Essays in this volume explore the popular cultural effects of rock culture on high literary production in Spain in the 1990s.

Product Details

ISBN-13: 9780826515643
Publisher: Vanderbilt University Press
Publication date: 06/18/2007
Series: Hispanic Issues
Pages: 288
Product dimensions: 6.00(w) x 9.00(h) x (d)

About the Author

Christine Henseler is Associate Professor of Spanish at Union College.

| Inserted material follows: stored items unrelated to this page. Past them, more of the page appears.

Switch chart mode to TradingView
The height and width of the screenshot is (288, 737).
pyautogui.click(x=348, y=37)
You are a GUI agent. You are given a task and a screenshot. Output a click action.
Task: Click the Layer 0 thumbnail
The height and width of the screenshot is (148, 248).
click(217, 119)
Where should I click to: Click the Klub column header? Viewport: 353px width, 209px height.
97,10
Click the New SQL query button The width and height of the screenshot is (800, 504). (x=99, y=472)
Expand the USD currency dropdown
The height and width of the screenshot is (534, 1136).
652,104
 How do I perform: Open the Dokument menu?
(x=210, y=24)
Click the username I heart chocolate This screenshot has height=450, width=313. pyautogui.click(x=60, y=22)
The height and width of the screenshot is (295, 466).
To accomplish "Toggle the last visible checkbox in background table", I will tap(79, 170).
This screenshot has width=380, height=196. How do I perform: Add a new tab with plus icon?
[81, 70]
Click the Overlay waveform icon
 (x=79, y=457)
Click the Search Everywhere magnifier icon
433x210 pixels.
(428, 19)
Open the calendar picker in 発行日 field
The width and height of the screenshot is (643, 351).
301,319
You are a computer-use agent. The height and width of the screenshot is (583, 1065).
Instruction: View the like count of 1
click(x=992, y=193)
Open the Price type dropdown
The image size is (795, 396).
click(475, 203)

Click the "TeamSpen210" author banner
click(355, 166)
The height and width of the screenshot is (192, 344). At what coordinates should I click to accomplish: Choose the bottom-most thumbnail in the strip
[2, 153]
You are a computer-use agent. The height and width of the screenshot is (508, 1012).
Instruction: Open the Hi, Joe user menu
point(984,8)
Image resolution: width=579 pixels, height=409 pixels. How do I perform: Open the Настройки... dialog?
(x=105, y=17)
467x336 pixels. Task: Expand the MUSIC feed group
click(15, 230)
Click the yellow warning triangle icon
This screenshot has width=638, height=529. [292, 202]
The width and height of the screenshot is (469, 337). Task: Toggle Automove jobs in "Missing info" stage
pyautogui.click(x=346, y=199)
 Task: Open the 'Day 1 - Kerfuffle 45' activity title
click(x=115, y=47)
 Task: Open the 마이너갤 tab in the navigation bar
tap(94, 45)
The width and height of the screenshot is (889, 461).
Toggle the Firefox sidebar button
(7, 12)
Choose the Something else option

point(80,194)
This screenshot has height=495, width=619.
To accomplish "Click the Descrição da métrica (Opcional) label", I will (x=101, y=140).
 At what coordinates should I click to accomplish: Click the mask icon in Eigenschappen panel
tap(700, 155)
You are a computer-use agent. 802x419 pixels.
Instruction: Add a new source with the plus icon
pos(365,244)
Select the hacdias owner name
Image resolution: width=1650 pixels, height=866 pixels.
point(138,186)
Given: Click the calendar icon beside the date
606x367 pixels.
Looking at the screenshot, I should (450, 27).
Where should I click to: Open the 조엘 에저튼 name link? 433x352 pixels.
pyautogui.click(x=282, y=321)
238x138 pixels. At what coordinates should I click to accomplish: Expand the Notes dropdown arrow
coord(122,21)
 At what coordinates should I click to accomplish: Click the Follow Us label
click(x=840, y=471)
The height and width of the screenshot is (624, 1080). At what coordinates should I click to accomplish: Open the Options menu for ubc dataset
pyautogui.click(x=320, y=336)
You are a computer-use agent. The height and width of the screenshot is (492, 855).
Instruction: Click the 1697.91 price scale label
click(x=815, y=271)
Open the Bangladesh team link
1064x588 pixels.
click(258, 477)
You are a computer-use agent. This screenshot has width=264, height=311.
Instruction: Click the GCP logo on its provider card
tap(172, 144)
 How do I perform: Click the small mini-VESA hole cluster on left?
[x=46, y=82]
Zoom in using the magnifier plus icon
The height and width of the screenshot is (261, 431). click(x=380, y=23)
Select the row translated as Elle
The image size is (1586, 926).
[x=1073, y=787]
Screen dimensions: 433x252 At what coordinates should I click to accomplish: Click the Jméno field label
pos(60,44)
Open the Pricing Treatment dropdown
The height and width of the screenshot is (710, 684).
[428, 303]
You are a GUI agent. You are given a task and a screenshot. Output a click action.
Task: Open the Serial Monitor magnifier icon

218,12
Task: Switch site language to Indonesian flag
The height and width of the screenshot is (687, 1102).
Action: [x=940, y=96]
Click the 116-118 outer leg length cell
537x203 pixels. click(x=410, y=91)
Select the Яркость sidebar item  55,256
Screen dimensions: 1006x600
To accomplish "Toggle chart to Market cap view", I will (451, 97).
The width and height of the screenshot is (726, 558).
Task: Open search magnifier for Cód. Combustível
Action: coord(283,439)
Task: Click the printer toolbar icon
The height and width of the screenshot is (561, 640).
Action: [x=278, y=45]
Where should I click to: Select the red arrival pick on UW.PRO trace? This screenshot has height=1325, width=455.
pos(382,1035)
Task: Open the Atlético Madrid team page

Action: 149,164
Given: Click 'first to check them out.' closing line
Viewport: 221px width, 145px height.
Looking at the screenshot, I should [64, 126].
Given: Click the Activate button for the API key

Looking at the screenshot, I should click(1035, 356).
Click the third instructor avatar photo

Randolph D. Pope is Commonwealth Professor of Spanish and Comparative Literature at the University of Virginia.

Read an Excerpt

Generation X Rocks: Contemporary Peninsular Fiction, Film, and Rock Culture


By Christine Henseler, Randolph D. Pope

Vanderbilt University Press

Copyright © 2007 Vanderbilt University Press
All rights reserved.
ISBN: 978-0-8265-9229-3



CHAPTER 1

A Distopian Culture: The Minimalist Paradigm in the Generation X

Gonzalo Navajas


The Humanist Framework

In 1946, Jean-Paul Sartre published a controversial and highly influential work, L'existentialisme est un humanisme (Existentialism Is a Humanism), in which he provides a comprehensive foundation to his philosophical program, which is based on the rejection of universal axiological principles. In the book, he attempts to link his program to the humanist project that has been a central focus of modern thought from Goethe and Voltaire to the present. Sartre does not pretend to restore and save the classical tradition of thought, but he, nonetheless, establishes a connection between the nihilism and solipsism of his philosophy and the history of humanism, which, at least theoretically, posits a common and solidary destiny for all humanity. Without renouncing his negative critical methodology, Sartre inserts his philosophy within the modern paradigm in which the humanist ideal supplies the central justification.

From this perspective, Antoine Roquentin, Sartre's nihilist figure of La nausée (Nausea), would ultimately propose a renovated and more genuine view of the human condition. His critical examination of the philosophical tradition takes on an extraordinary dimension since, after assuming the burden of a past that he considers false and illegitimate, he undertakes the task of exploring new venues that would be exempt from prior metaphysical presuppositions. He thus claims to uncover a freer form of humanism that potentially can provide a more valid path for a self that, in a Nietzschean manner, has overcome the restrictions of the past. For Roquentin, the old version of humanism is dead, but he can still act according to a new version of humanism in which the only framework of reference is absolute freedom without limits: "l'homme, sans aucun appui et sans aucun secours, est condamné à chaque instant à inventer l'homme" (L'existentialisme 38) (Man, without any support and without any assistance, is doomed to invent man at every moment). More than fifty years later, this radical proposal still resonates actively in the foremost critical movements of the end of the twentieth century that derive from the negative hermeneutics of the Sartrian model: deconstruction and postmodernity. In them, negation is an initial phase that eventually leads to the exploration of new forms of ethical and axiological assertion. Thus, these developments make apparent that the humanist horizon, albeit reconfigured and redefined, cannot be excluded from the contemporary philosophical and aesthetic debate.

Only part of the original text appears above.